Penaeus vannamei was sampled from a shrimp farm in Chungcheongnam-do, Taean-gun, South Korea. The hepatopancreases of five randomly selected shrimp were aseptically obtained and plated on thiosulfate citrate bile salt sucrose (TCBS) (Difco, Franklin Lakes, NJ, USA). The plate was then incubated at 27 °C for 48 h, and a single colony was selected and subjected to PCR. The control strains used included V. parahaemolyticus [VPAHPND (ATCC 17802)], which causes AHPND, and V. campbellii [VCnon-AHPND (KCTC 2716)], which does not cause AHPND. Primer sets used to identify the Vibrio species are provided in Table 4. For the PCR, a 20-μL reaction was set up with 1 μL of each colony dilution as a template, 1 μL of each primer, and 10 μL of ExPrime Taq DNA Premix (Genetbio, Daejeon, South Korea). The thermal cycling conditions were as follows: initial denaturation at 95 °C for 10 min, followed by 30 cycles of 5 min denaturation at 95 °C, 30 s annealing at 42 °C (for PirA), 45 °C (for PirB), 50 °C (for rpoD and AP3), 52 °C (for vch), and 54 °C (for 16S rRNA and toxR), and extension at 72 °C for 1 min, with a final extension step at 72 °C for 7 min. The PCR products were electrophoresed on 1% agarose gels and analyzed using a Gel-Doc UV transilluminator (Bio-Rad, Hercules, CA, USA). We named the identified Vibrio campaberii AHPND strain as HJ-2023.
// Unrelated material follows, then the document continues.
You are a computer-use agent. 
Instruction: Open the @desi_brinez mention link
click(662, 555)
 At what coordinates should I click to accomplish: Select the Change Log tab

4.2. Phylogenetic analysis based on pathogenic rpoD

The rpoD gene amplified via PCR from the isolated HJ-2023 strain was cloned using pGEM®-T Easy Vector Systems (Promega, Madison, WI, USA). Sequencing was performed by COSMOgenetech (Seoul, Korea). The sequences were further compared with those of other available Vibrio core group member (V. campbellii, V. harveyi, V. rotiferianus, V. parahaemolyticus, and V. alginolyticus) rpoD gene sequences using a BLAST search in the National Center for Biotechnology Information GenBank database (www.ncbi.nlm.nih.gov/BLAST). The rpoD gene sequences were then aligned, and a phylogenetic tree was constructed by bootstrapping 1,000 replicates using the neighbor-joining method in Molecular Evolutionary Genetic Analysis 11 software (http://www.megasoftware.net/).

4.3. Biochemical tests

The biochemical identification of the isolated HJ-2023 strain and control bacteria, VPAHPND and VCnon-AHPND, was performed using commercially available API 20E and API 20NE TEST Kits (BioMérieux, Marcy-l'Étoile, France). Each bacterial suspension was prepared in 1.5% NaCl solution and analyzed at 37 ± 1 °C for 24 h according to the manufacturer's instructions. The results were interpreted on the APIWEBTM (BioMerieux) website.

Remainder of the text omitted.